[EXTRACTED INFORMATION]

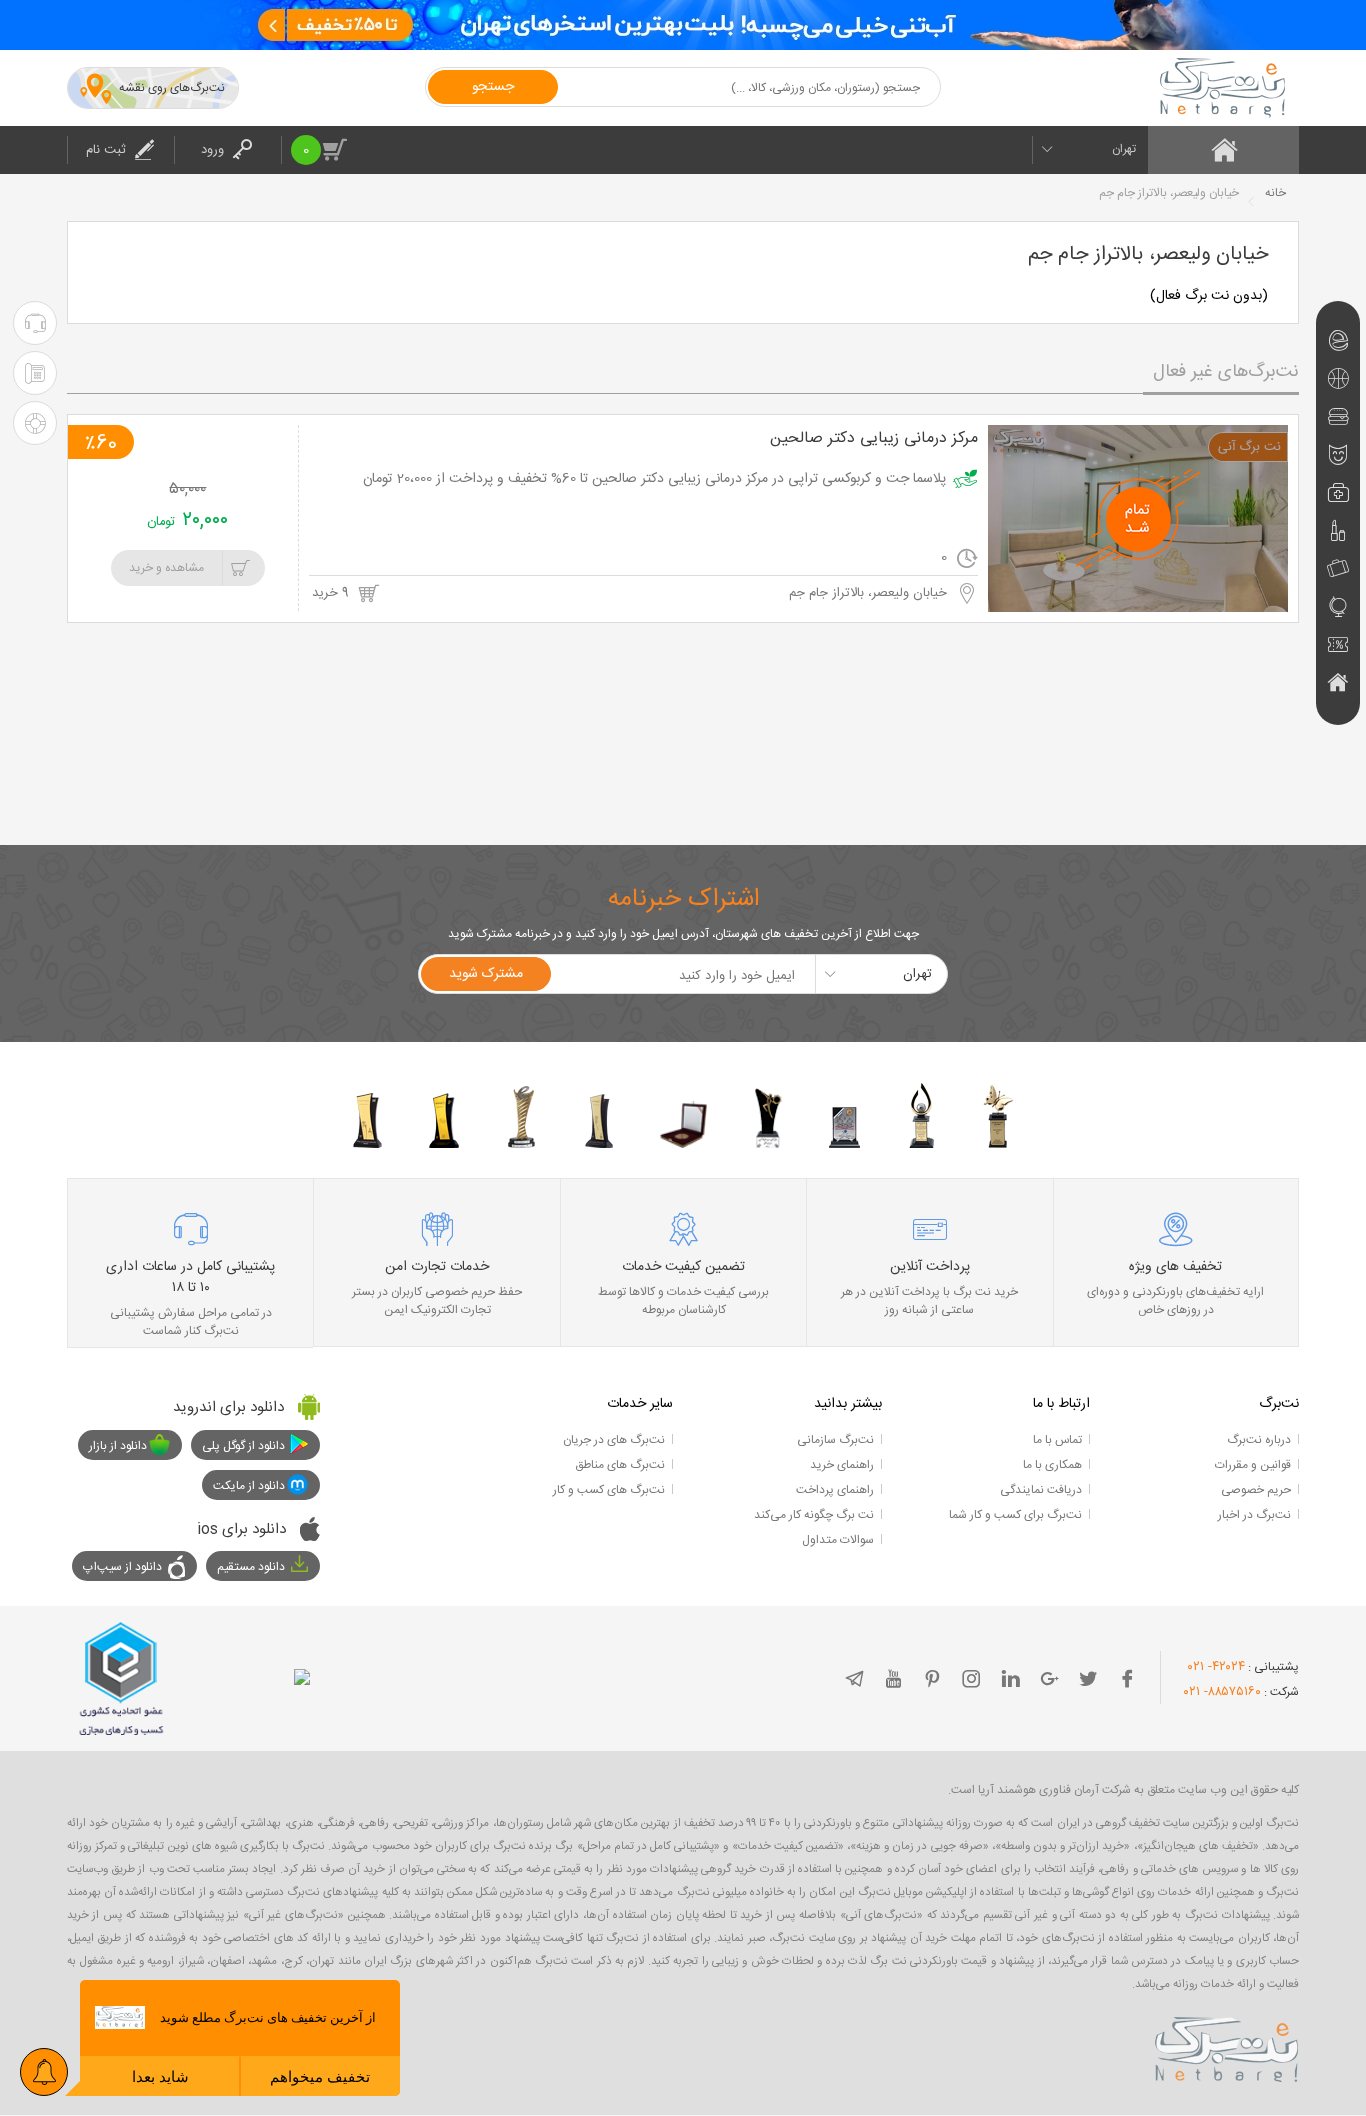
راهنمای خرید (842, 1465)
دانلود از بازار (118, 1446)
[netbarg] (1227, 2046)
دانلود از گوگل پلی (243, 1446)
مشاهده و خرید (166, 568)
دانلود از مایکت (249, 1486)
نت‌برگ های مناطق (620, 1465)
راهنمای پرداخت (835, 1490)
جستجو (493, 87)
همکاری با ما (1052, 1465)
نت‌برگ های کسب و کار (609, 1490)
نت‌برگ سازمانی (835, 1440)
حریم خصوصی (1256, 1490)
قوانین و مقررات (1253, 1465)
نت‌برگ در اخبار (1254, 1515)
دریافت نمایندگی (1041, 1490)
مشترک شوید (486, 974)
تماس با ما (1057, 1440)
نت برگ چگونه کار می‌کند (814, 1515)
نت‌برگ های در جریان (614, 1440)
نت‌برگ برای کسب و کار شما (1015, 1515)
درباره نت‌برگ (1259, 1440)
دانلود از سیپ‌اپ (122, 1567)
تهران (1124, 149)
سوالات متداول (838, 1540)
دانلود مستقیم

[PROBLEM TO WORK ON]
Repeat the listing exactly, pictures excluded.

[TASK OUTPUT]
راهنمای خرید (842, 1465)
دانلود از بازار (118, 1446)
[netbarg] (1227, 2046)
دانلود از گوگل پلی (243, 1446)
مشاهده و خرید (166, 568)
دانلود از مایکت (249, 1486)
نت‌برگ های مناطق (620, 1465)
راهنمای پرداخت (835, 1490)
جستجو (493, 87)
همکاری با ما (1052, 1465)
نت‌برگ های کسب و کار (609, 1490)
نت‌برگ سازمانی (835, 1440)
حریم خصوصی (1256, 1490)
قوانین و مقررات (1253, 1465)
نت‌برگ در اخبار (1254, 1515)
دریافت نمایندگی (1041, 1490)
مشترک شوید (486, 974)
تماس با ما (1057, 1440)
نت برگ چگونه کار می‌کند (814, 1515)
نت‌برگ های در جریان (614, 1440)
نت‌برگ برای کسب و کار شما (1015, 1515)
درباره نت‌برگ (1259, 1440)
دانلود از سیپ‌اپ (122, 1567)
تهران (1124, 149)
سوالات متداول (838, 1540)
دانلود مستقیم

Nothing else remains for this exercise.